The Numpy routine is a very thin wrapper of LAPACK's ZGESDD, and probably cannot have any bugs of this kind, so the problem is most likely with the LAPACK and BLAS libraries you use. You will probably be able to reproduce the problem also with an equivalent Fortran/C snippet calling LAPACK directly. Problems like this in BLAS/LAPACK are somewhat difficult to track. You could try switching to another BLAS library (or, if you use ATLAS, compile it differently) and checking if the problem disappears. -- Pauli Virtanen
On 25. apr. 2011, at 19.57, Pauli Virtanen wrote:
On Mon, 25 Apr 2011 10:16:13 -0700, Rob Beezer wrote: [clip]
Many more details and complete transcripts are at: http://trac.sagemath.org/sage_trac/ticket/11248
Any thoughts or advice to help us understand this would be greatly appreciated.
The Numpy routine is a very thin wrapper of LAPACK's ZGESDD, and probably cannot have any bugs of this kind, so the problem is most likely with the LAPACK and BLAS libraries you use. You will probably be able to reproduce the problem also with an equivalent Fortran/C snippet calling LAPACK directly.
Problems like this in BLAS/LAPACK are somewhat difficult to track. You could try switching to another BLAS library (or, if you use ATLAS, compile it differently) and checking if the problem disappears.
-- Pauli Virtanen
I cannot claim anything concrete, but I did notice something seemingly really odd about the blas+lapack that ships with macosx. In our light scattering simulation code we use energy conservation as a test of consistency. When running small test runs on my macbook pro, the energy would be significantly less well conserved compared to when the exact same simulation was run on a linux box. No harm done, we don't care about the exact results on the laptop, but it did seem odd. We do not rely on SVD, however, we only use LU+backsubstitution (cgesv). I have a vague feeling that there is something odd about lapack+blas on macosx, but I do not have any hard evidence. Paul
Thanks for the reply, Pauli. I suspected this might be the case, but was hoping maybe this was something that had been seen before. I've included your suggestions on the bug report for Sage. Rob On 04/25/2011 10:57 AM, Pauli Virtanen wrote:
The Numpy routine is a very thin wrapper of LAPACK's ZGESDD, and probably cannot have any bugs of this kind, so the problem is most likely with the LAPACK and BLAS libraries you use. You will probably be able to reproduce the problem also with an equivalent Fortran/C snippet calling LAPACK directly.
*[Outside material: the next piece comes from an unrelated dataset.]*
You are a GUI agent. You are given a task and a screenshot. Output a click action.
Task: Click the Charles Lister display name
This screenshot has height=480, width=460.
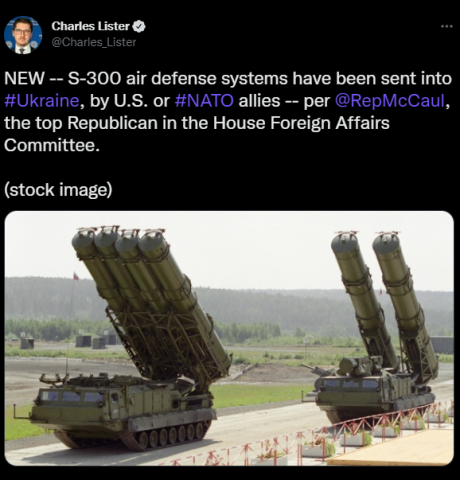pyautogui.click(x=90, y=26)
Problems like this in BLAS/LAPACK are somewhat difficult to track. You could try switching to another BLAS library (or, if you use ATLAS, compile it differently) and checking if the problem disappears.
On 4/25/11 12:57 PM, Pauli Virtanen wrote:
On Mon, 25 Apr 2011 10:16:13 -0700, Rob Beezer wrote: [clip]
Many more details and complete transcripts are at: http://trac.sagemath.org/sage_trac/ticket/11248
Any thoughts or advice to help us understand this would be greatly appreciated.
The Numpy routine is a very thin wrapper of LAPACK's ZGESDD, and probably cannot have any bugs of this kind, so the problem is most likely with the LAPACK and BLAS libraries you use. You will probably be able to reproduce the problem also with an equivalent Fortran/C snippet calling LAPACK directly.
Problems like this in BLAS/LAPACK are somewhat difficult to track. You could try switching to another BLAS library (or, if you use ATLAS, compile it differently) and checking if the problem disappears.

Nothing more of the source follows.